Three shots were fired by Kwai’s gang, but the court could not determine if he pulled the trigger.

Kwai escaped again, and only a month later, targeted a watch shop on Nathan Road in Mong Kok with two men, making off with HK$2.85 million in valuables. His gang fired two shots in the incident, hurting no one.

By July that year, in a rare act, police posted a record HK$2 million reward for the capture and conviction of Kwai and six members in his gang. Their names were also placed on Interpol’s Red Notice.

Kwai’s long career in the crime underworld came to an end on Christmas Eve 2003.

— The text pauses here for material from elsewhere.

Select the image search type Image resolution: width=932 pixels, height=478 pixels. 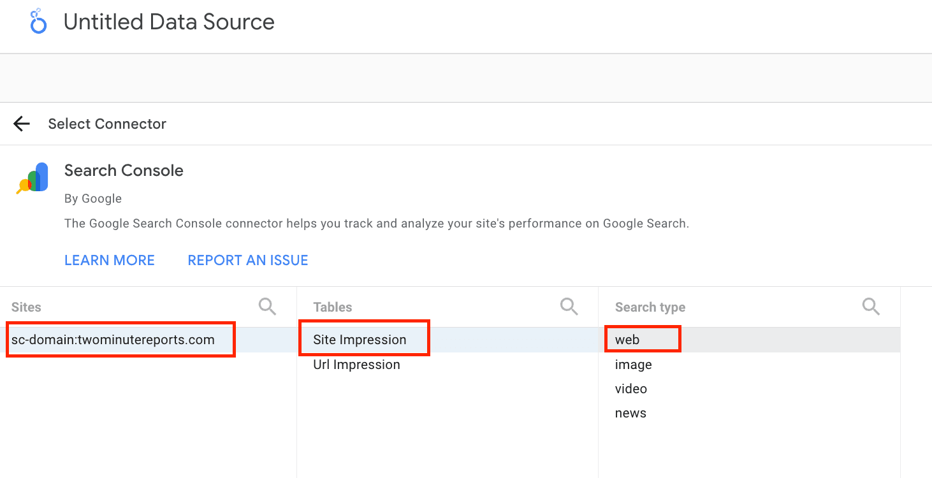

At 3.30am that day, a massive operation involving 120 officers – including those from the “flying tigers” unit, was staged.

Hooded officers equipped with machine guns and flak jackets raided a flat in Man King Building in Yau Ma Tei.

Officers did not fire a single shot as they subdued Kwai and an accomplice, who were asleep.

Police also seized the biggest cache of firearms in nearly 30 years. The flat housed an armoury of highly sophisticated weapons, including seven grenades, an AK-47 automatic rifle, two shotguns, one 45-calibre pistol, six 7.62mm pistols and more than 800 rounds of ammunition.

In February and May 2005, Kwai was sentenced to prison for a total of 24 years for resisting arrest with a firearm and possession of firearms, ammunitions and explosives without licences.

During court trials, it was heard that he got married in the United States in 1995 and had emigrated there a year later. But he divorced his wife in 2000. He has two children.